- **Work required**
Turn the rows, from the start through the line containing "click(x=519, y=356)", into a two-column CSV headed text and answer. Put each text and its answer on one line, quote every field, and replace line breaks inside a field with spaces.

- **Records to process**

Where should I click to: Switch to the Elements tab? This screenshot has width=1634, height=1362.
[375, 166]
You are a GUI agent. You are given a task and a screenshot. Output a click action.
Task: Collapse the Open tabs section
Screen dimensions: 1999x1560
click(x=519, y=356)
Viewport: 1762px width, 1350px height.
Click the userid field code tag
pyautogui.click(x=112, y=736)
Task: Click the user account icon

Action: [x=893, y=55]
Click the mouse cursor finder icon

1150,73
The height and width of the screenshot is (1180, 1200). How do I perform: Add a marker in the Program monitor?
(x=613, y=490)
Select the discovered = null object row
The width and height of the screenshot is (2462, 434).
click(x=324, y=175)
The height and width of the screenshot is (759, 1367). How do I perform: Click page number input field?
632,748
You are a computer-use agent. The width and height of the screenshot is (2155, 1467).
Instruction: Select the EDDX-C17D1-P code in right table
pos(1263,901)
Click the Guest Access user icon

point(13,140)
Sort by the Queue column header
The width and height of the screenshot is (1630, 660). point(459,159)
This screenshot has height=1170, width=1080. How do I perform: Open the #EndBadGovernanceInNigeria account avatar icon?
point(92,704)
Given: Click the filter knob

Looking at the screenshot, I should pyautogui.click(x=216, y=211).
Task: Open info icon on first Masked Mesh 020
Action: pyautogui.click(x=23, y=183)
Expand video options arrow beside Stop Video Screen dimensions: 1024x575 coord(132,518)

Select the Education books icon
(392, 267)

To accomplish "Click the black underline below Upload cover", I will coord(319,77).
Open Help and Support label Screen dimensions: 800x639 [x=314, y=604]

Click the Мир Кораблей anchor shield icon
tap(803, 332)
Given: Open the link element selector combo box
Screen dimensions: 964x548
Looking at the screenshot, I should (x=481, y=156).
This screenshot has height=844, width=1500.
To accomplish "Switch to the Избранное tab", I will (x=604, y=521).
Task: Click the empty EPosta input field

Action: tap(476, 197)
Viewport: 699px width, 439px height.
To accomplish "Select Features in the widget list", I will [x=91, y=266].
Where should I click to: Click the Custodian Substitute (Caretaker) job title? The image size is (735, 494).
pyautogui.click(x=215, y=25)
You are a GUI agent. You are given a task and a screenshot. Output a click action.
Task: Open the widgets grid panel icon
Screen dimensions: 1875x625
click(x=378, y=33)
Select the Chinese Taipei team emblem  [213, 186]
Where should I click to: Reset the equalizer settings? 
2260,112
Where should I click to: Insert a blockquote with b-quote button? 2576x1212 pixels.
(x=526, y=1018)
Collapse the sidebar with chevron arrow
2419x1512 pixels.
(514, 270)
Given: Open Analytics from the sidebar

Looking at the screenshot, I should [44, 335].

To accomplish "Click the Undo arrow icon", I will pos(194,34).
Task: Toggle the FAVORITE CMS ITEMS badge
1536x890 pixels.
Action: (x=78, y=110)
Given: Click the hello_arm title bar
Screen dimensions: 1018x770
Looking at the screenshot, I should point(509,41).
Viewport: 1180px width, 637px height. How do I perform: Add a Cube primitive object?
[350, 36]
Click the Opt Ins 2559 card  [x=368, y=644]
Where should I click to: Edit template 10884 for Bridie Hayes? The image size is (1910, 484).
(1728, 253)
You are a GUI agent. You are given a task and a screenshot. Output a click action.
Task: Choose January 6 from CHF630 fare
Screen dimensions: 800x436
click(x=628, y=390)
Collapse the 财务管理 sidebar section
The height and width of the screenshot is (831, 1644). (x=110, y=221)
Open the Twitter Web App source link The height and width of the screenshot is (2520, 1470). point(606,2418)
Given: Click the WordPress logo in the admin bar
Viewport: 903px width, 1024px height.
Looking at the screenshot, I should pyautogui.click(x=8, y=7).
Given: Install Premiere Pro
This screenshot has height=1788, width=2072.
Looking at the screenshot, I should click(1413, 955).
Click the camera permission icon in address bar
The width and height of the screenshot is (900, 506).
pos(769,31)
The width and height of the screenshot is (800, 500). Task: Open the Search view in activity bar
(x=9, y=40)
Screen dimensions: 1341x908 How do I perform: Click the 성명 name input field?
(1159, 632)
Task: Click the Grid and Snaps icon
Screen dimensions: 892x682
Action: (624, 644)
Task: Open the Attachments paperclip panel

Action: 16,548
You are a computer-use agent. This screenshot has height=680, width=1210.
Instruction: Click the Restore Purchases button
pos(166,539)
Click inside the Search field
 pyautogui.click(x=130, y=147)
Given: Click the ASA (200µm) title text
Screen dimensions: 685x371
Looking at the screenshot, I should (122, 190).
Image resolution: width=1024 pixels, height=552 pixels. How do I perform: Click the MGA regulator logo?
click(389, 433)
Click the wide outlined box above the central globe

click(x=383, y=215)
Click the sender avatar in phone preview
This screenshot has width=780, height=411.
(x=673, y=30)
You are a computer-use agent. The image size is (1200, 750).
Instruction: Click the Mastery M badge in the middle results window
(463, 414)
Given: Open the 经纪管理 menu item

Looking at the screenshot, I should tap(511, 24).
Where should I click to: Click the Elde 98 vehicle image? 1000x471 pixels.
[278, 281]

- **Response to the task**
text,answer
"Where should I click to: Switch to the Elements tab? This screenshot has width=1634, height=1362.","[375, 166]"
"You are a GUI agent. You are given a task and a screenshot. Output a click action. Task: Collapse the Open tabs section Screen dimensions: 1999x1560","click(x=519, y=356)"